Thank You
A link to
"No Game for Old Men"
has been emailed to your friends.Most E-mailed articles:
Kiki Cuyler was a terrific right-fielder for the Pittsburgh Pirates and the Chicago Cubs in the 1920’s and 30’s, a Johnny Damon-type player with speed and extra-base power. In 1925 he hit .357 and led the National League in triples and runs scored. From 1926 through 1930, he led the league in stolen bases in every year but one. In the mid-30’s, after an injury, Cuyler started to slow down. He played his last season with the Brooklyn Dodgers as a second-string outfielder, and was out of the majors by the age of forty.
A couple of years later, Cuyler’s son was offered a spot on a minor-league team. According to the baseball historian Bill James, Kiki knew that his son was not good enough, and wanted to spare him the pain of finding out. “Look, son,” he said, “I had to leave the major leagues because my legs have gone back on me, and that’s why I’m through as a player. But I’ll race you a hundred yards. If you beat me, I’ll say it’s all right to go ahead.
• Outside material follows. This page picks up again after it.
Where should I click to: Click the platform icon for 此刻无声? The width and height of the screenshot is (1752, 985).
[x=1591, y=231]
If I beat you, you’ll give it up.” Kiki won by fifteen yards, going away.
Nowadays, to judge by former U.S. Senator George Mitchell’s recently delivered 409-page Report to the Commissioner of Baseball of an Independent Investigation Into the Illegal Use of Steroids and Other Performance-Enhancing Substances by Players in Major League Baseball, a player like Kiki, and maybe even his son, would have other options.
_____________
Performance-enhancing drugs are most tempting to players at the margins of talent, health, and, perhaps most of all, age. A minor leaguer—especially one who is not a power hitter—can muscle up to get to the majors. A good pitcher can move into the superstar category by throwing a faster fastball. With the use of anabolic steroids, a great hitter can build extraordinary muscle mass, increase his endurance, and prolong his dominance. For older players, human-growth hormone (HGH) can speed the healing after an injury, help tired bodies bounce back from workouts, and prevent the muscle deterioration that comes with age.
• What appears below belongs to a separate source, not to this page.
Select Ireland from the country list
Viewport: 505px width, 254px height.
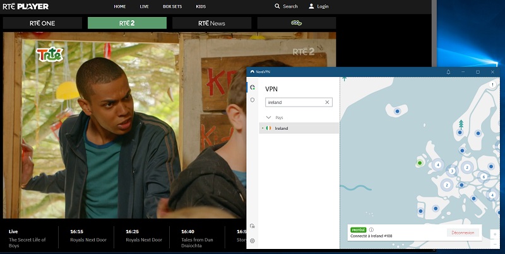pos(282,128)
In fact, aside from sudden changes in physique or increases in home runs and other “power” statistics, the easiest way to tell if a baseball player is, as they say, on the juice is if his career does not describe an arc more or less like Kiki Cuyler’s: peaking in the mid- to late twenties, plateauing for a few years, and in decline by the mid- to late thirties. A truly great player like Willie Mays might peak earlier and plateau for longer, but the shape of the curve is—not coincidentally—as inexorable as death.
Or at least it was until recently. Mays’s first great year was 1954, when he was twenty-three. His last excellent year was thirteen years later in 1966. When, as a child, I saw him play at Candlestick Park in 1971, his legs, like Kiki Cuyler’s, had “gone back” on him, and his play was quickly deteriorating.
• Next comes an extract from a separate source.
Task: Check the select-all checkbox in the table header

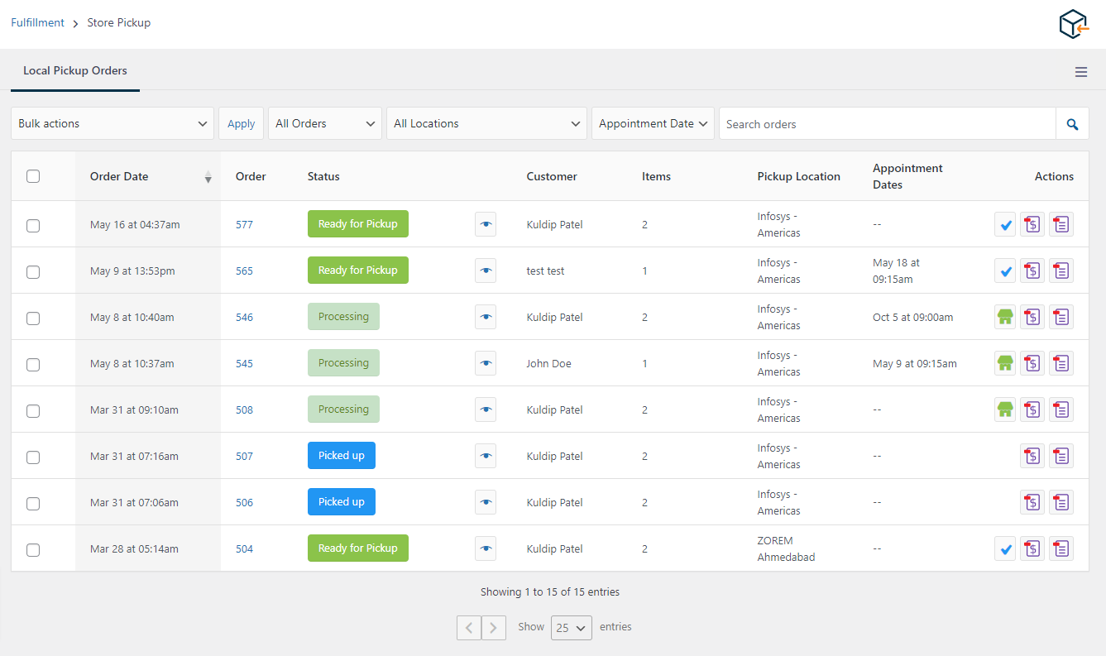Action: pyautogui.click(x=33, y=176)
As it happens, the modern-day player most comparable to Willie Mays is his godson Barry Bonds. But Bonds had the best offensive year of his or arguably anyone’s career at the advanced age of thirty-six, hitting a staggering 73 home runs. Indeed, Bonds is unique in having played his five best years after the age of thirty-five, which is to say—again not coincidentally—after he is alleged to have begun taking anabolic steroids.
_____________
Senator Mitchell’s report was commissioned by the corporation known as Major League Baseball, which happens to be a principal beneficiary of the rekindled public interest in the game induced by steroids-powered record-breaking. On those grounds alone, expectations for the report were not exactly high to begin with. Although Mitchell begins on a strong note—“there has been widespread illegal use of anabolic steroids and other performance-enhancing substances by players in Major League Baseball, in violation of federal law and baseball policy”—and although he and his team uncovered some striking new facts and allegations, the report was no surprise to anyone who had been paying attention over the last couple of decades.
Twenty years ago, in the Washington Post, the sports columnist Tom Boswell remarked of José Canseco, then a speedy young power-hitter with the Oakland A’s, that he was the best example of a player “who has become great through steroids.” By his own later account in Juiced (2005), Canseco was the Johnny Appleseed of anabolic steroids. In the late 80’s, he introduced them to teammates, including Mark McGwire. “It was really no big deal,” Canseco writes. “We would just slip away, get our syringes and vials, and head into the bathroom.” A few years later, playing for the Texas Rangers, he was injecting Rafael Palmeiro, Juan Gonzalez, and Ivan Rodriguez, each of whom improved significantly as a home-run hitter.
Other players learned of the good news from elsewhere. Around the same time, outfielder Lenny Dykstra of the Philadelphia Phillies was cheerily attributing his off-season addition of 30-odd pounds of muscle to working with free weights and “really good vitamins.” In 1996, Brady Anderson, a lead-off hitter for the Baltimore Orioles who had never managed more than 21 home runs in a season, suddenly hit 50—a feat that Hank Aaron, Ted Williams, and Reggie Jackson never achieved.
_____________
Two years later, in the midst of Mark McGwire’s spectacular 1998 duel with Sammy Sosa to break the season record of 61 home runs, a reporter noticed a bottle of andro-stenedione in McGwire’s locker. “Andro” is a prohormone, which, while legal in baseball at the time, was designed, like anabolic steroids, artificially to raise the athlete’s level of testosterone. An earlier version had been used by the big-shouldered East German Olympic women’s teams of yore and was already banned in football and the Olympics.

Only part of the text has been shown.